10.12122/j.issn.1673-4254.2025.09.09
- Author:
Ziwei YANG
1
;
Chang LÜ
2
;
Zhu DONG
1
;
Shulei JI
1
;
Shenghui BI
1
;
Xuehua ZHANG
1
;
Xiaowu WANG
1
Author Information
1. Department of Cardiovascular Surgery, Zhujiang Hospital, Southern Medical University, Guangzhou 510280, China.
2. Department of Spinal Surgery, Zhujiang Hospital, Southern Medical University, Guangzhou 510280, China.

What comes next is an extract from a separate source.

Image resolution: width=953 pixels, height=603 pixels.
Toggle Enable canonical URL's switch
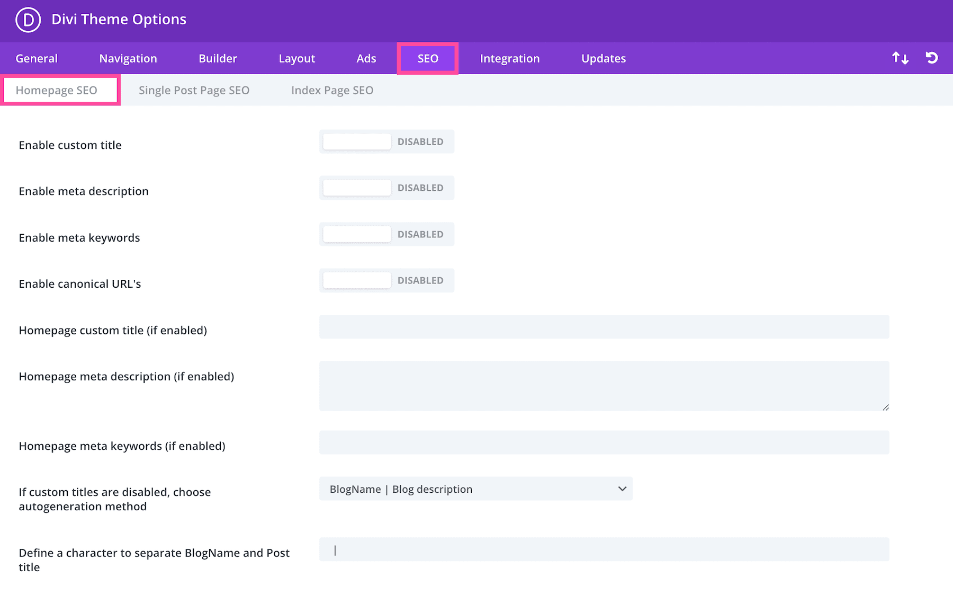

- Publication Type:Journal Article
- Keywords:
AKT1;
Src;
network pharmacology;
pulmonary hypertension;
smooth muscle cell proliferation
- MeSH:
Animals;
Cell Proliferation/drug effects*;
Proto-Oncogene Proteins c-akt/metabolism*;
Rats, Sprague-Dawley;
Pulmonary Artery/cytology*;
Male;
Rats;
Myocytes, Smooth Muscle/cytology*;
Hypertension, Pulmonary/pathology*;
Drugs, Chinese Herbal/pharmacology*;
Signal Transduction/drug effects*;
Muscle, Smooth, Vascular/cytology*;
src-Family Kinases/metabolism*;
Cells, Cultured
- From:
Journal of Southern Medical University
2025;45(9):1889-1902
- CountryChina
- Language:Chinese
-
Abstract:
OBJECTIVES:To investigate the synergistic mechanism of the traditional Chinese medicine Rosa laevigata Michx. (RLM) for treatment of pulmonary arterial hypertension (PAH).

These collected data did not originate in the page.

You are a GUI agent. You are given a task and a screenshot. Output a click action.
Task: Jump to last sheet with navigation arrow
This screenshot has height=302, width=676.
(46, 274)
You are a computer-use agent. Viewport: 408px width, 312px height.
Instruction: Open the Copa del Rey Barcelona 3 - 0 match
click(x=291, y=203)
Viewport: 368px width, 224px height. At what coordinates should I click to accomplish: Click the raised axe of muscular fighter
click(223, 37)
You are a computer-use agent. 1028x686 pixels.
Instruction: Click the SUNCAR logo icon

METHODS:Network pharmacological analysis was carried out to screen the active ingredients of RLM and PAH disease targets and construct the "component-target-disease" interaction network, followed by gene enrichment analysis and molecular docking studies. In the cell experiments, primary cultures of rat pulmonary arterial smooth muscle cells were exposed to hypoxia for 24 h and treated with solvent or 100, 200 and 300 mg/mL RLM, and the changes in cell proliferation were detected using Western blotting for PCNA and immunofluorescence staining. In the animal experiment, male SD rats were randomized into 5 control group, monocrotaline (MCT) solvent group, and MCT with RLM (100, 200 and 300 mg/mL) treatment groups. HE staining and immunofluorescence staining were used to observe histopathological changes in the pulmonary blood vessels of the rats.
RESULTS:Seven core active ingredients (including β-sitosterol and kaempferol) in RLM and 39 key disease targets were identified, and molecular docking showed that SRC was a high-affinity target. KEGG enrichment analysis showed that the differential genes were significantly enriched in calcium signaling and PI3K-AKT pathways. In rat pulmonary arterial smooth muscle cells, hypoxic exposure significantly up-regulated cellular expression of PCNA and phosphorylation levels of Src and AKT1, which were obviously lowered by RLM treatment. In RLM-treated rat models, the mean pulmonary artery pressure and right ventricular hypertrophy index (Fulton index) were significantly reduced, the tricuspid annular plane systolic excursion (TAPSE) was improved, and pulmonary vascular wall thickening and fibrosis were obviously ameliorated.
CONCLUSIONS:RLM inhibits pulmonary arterial smooth muscle cell proliferation in rat models of hypertension possibly by regulating the Src-AKT1 axis, suggesting the potential of RLM as a new natural drug for treatment of pulmonary hypertension.